The response must contain every line from the records below that has "computer".
####
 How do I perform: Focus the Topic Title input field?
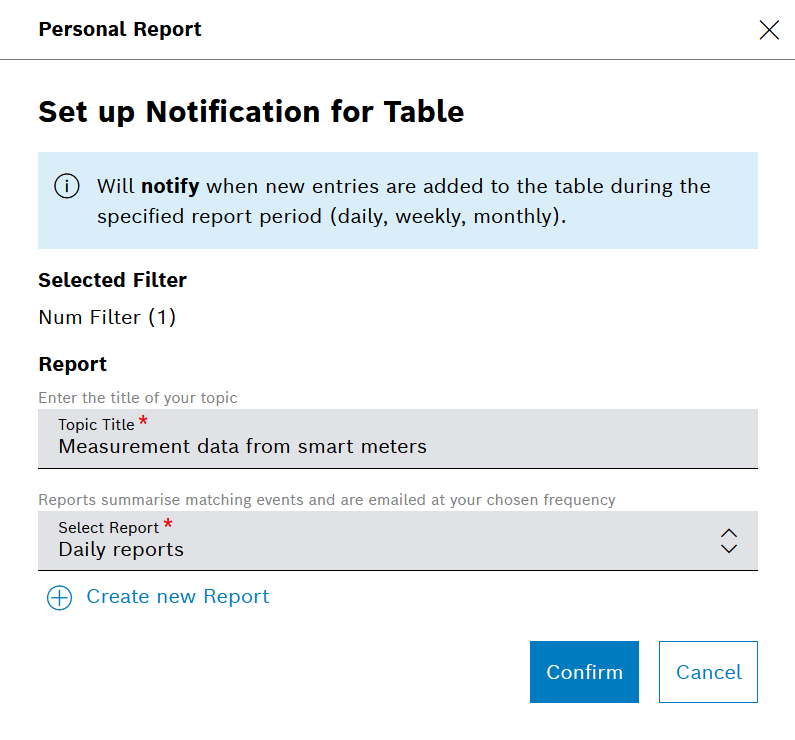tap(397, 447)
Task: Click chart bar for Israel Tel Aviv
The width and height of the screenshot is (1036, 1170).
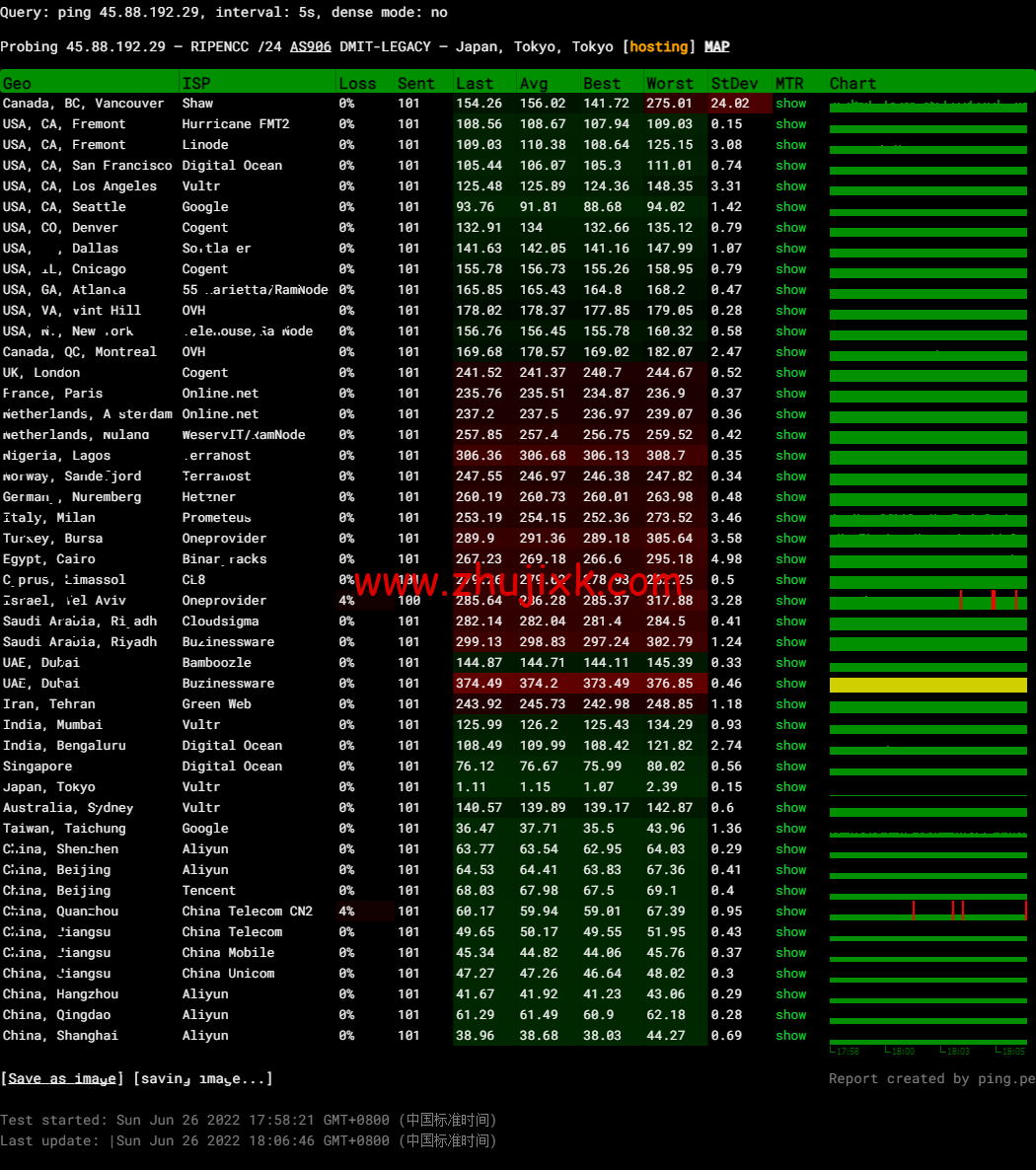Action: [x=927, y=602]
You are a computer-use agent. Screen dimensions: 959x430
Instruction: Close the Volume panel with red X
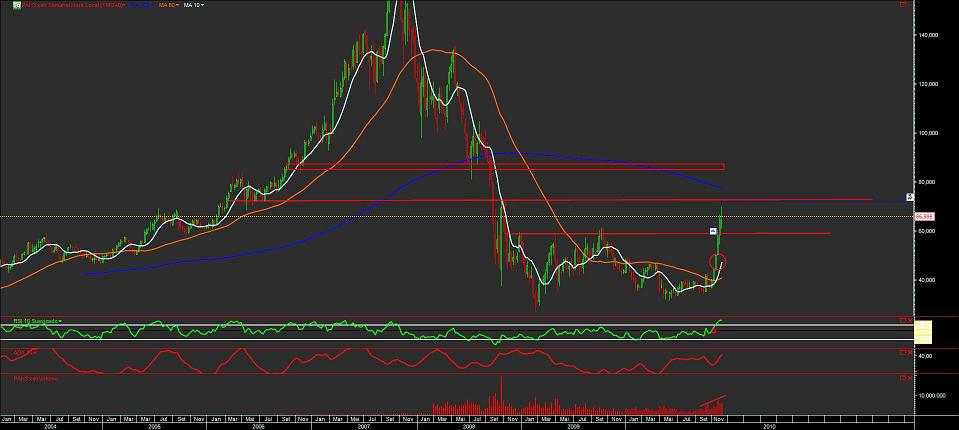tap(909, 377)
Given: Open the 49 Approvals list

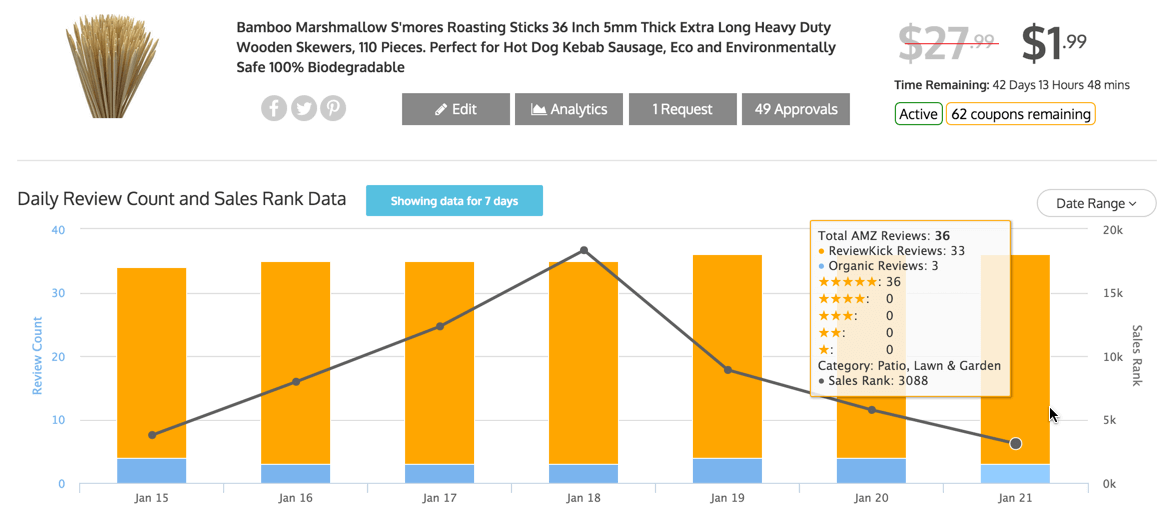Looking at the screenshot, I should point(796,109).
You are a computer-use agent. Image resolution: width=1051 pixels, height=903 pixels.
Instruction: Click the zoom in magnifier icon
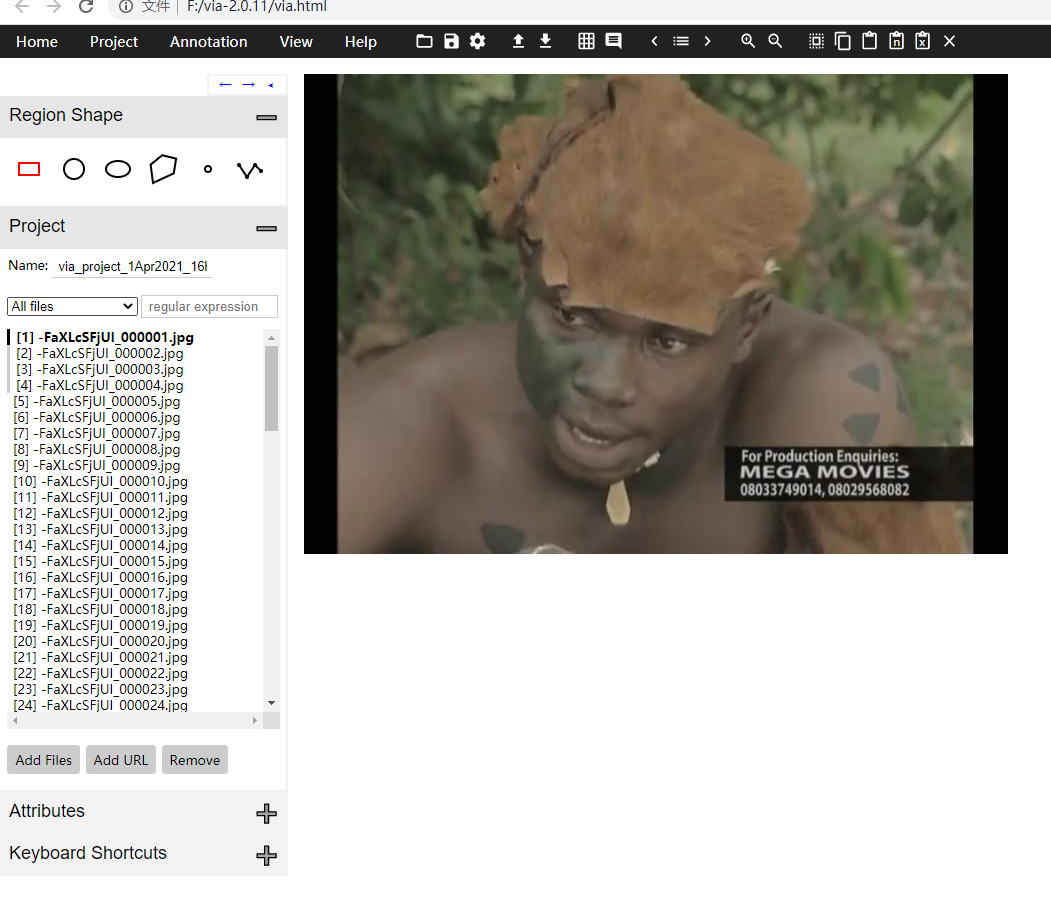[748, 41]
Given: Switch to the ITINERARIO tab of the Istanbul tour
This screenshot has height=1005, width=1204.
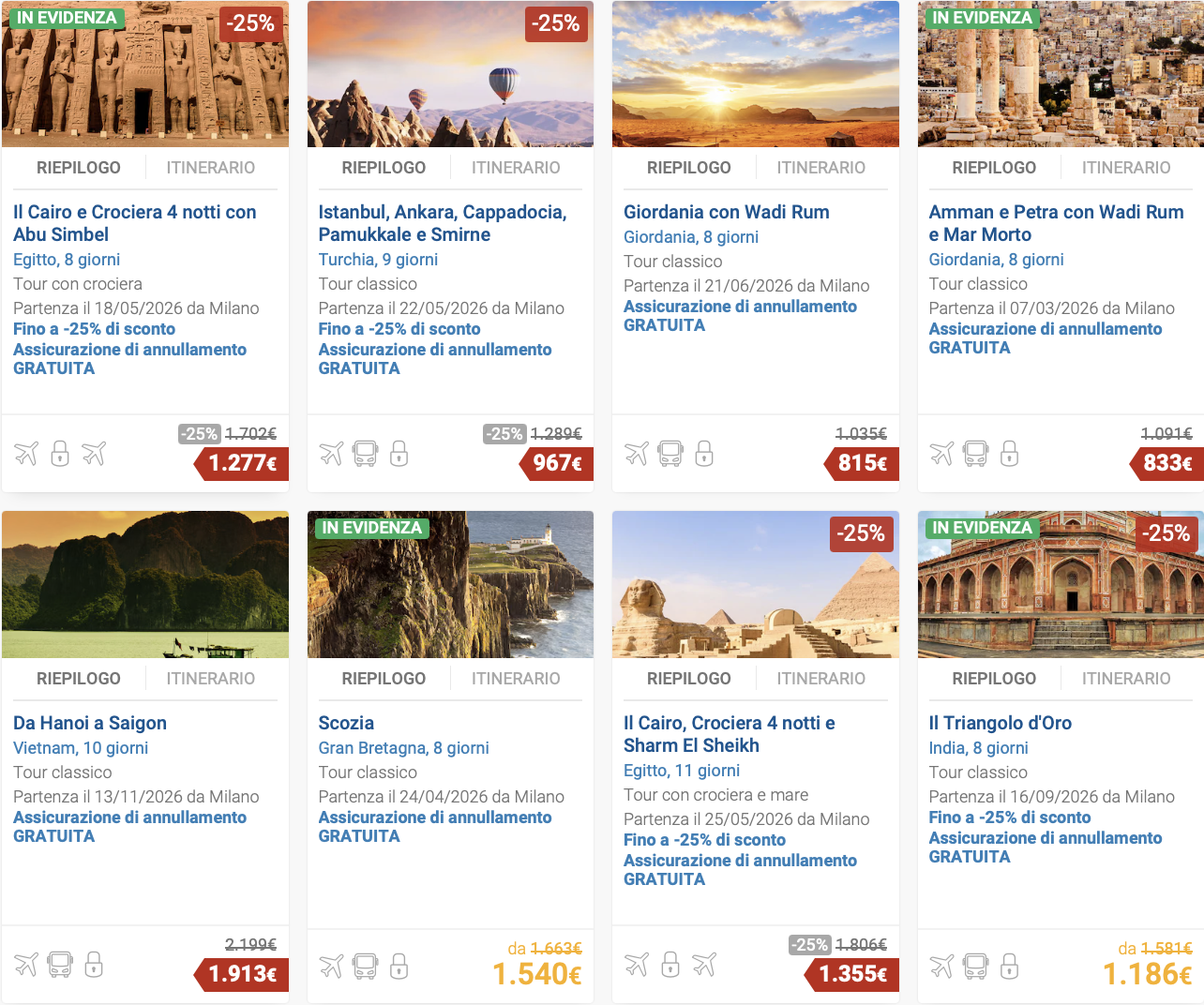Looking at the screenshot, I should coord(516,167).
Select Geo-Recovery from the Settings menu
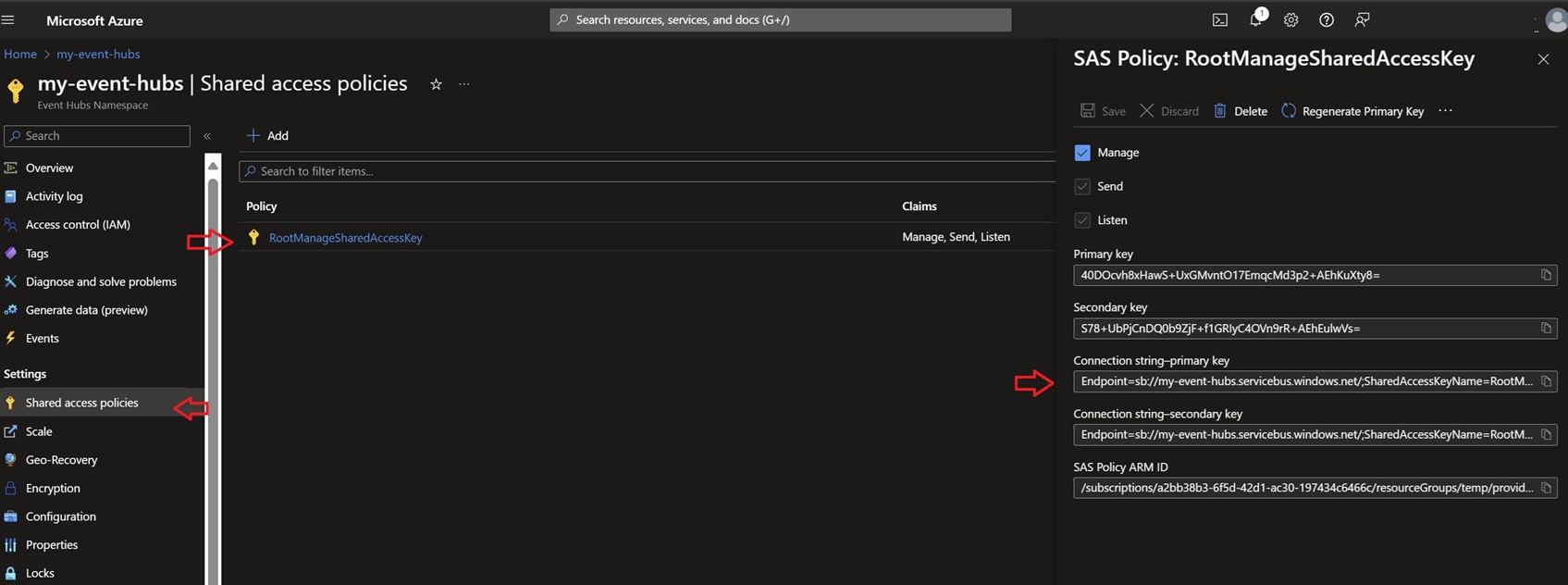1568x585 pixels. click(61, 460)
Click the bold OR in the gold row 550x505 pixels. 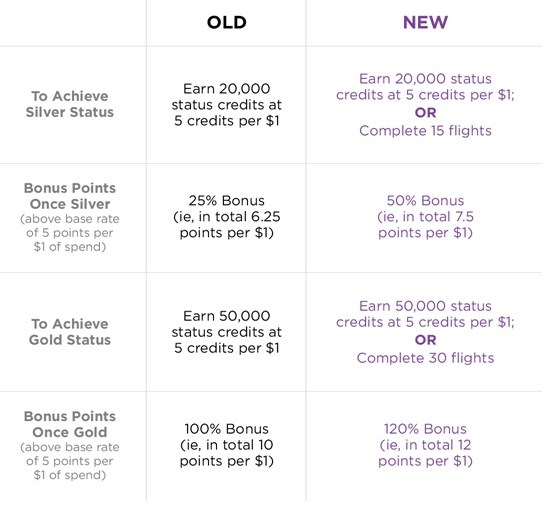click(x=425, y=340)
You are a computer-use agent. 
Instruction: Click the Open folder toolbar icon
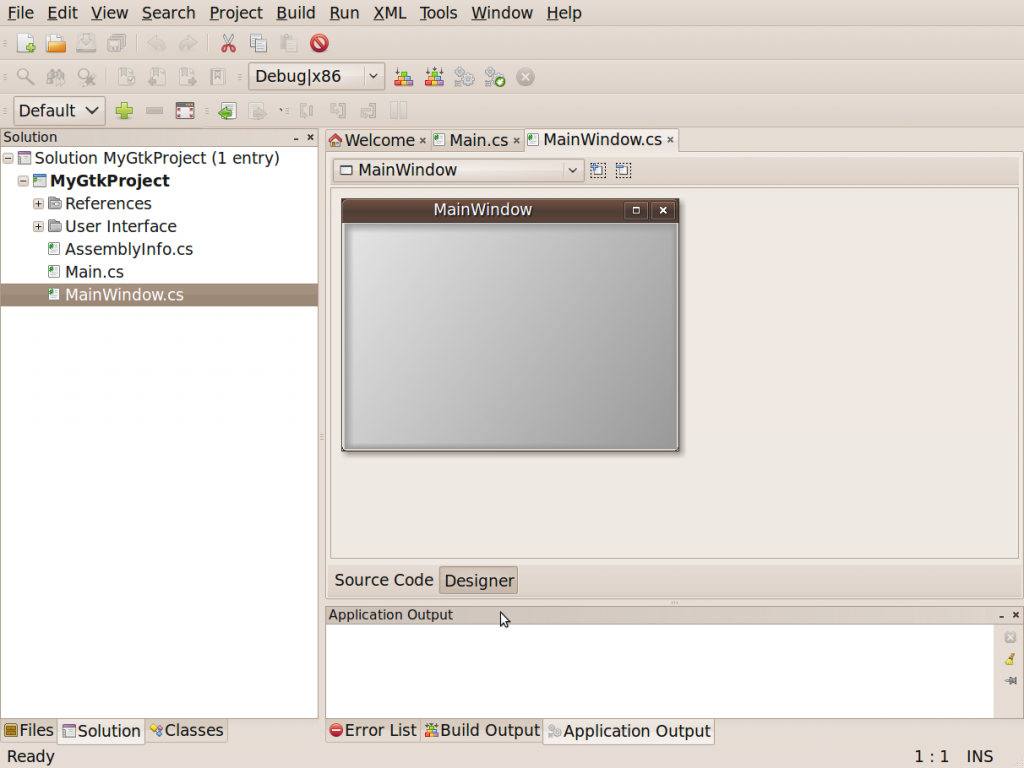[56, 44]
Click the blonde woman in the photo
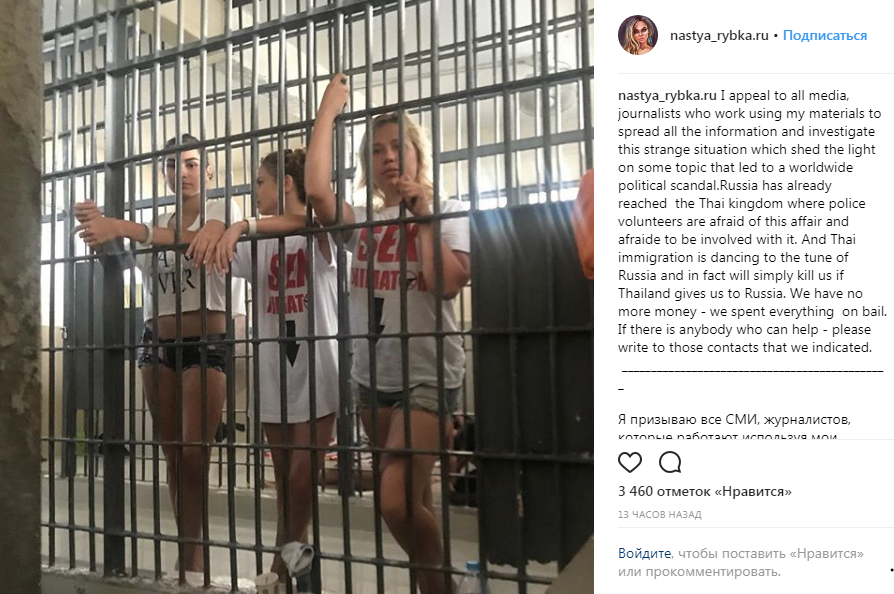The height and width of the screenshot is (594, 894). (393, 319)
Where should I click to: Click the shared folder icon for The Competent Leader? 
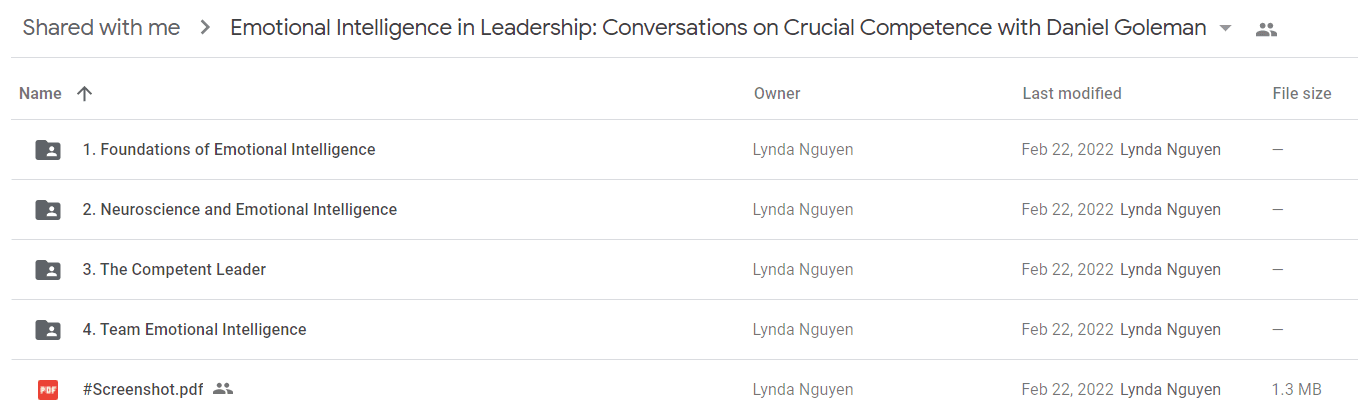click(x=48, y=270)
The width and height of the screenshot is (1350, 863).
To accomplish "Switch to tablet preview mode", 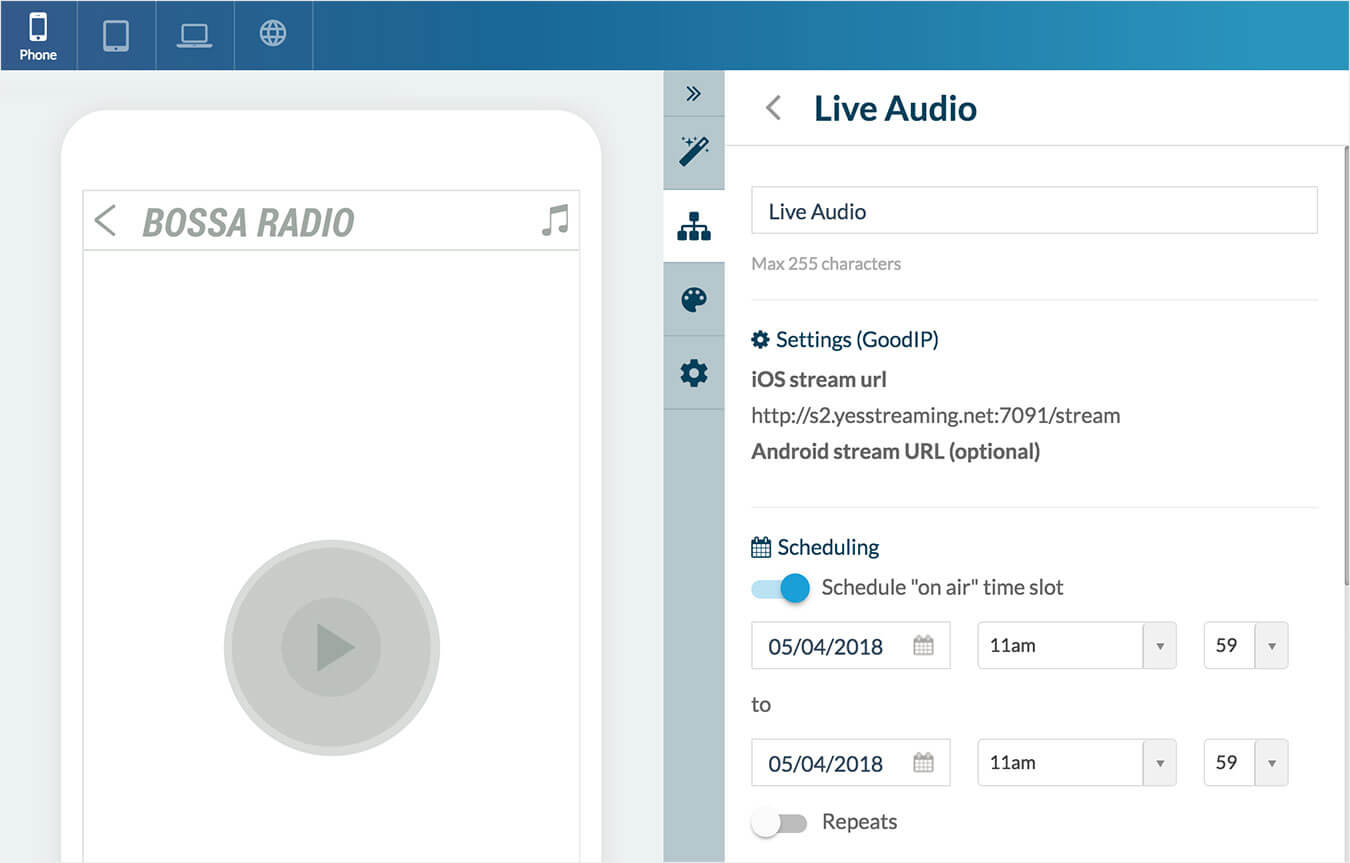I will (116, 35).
####
• OUTPUT FOR THIS TASK
You are a computer-use agent. Screen dimensions: 959x430
You are a computer-use agent. Image resolution: width=1051 pixels, height=903 pixels.
You are a computer-use agent. 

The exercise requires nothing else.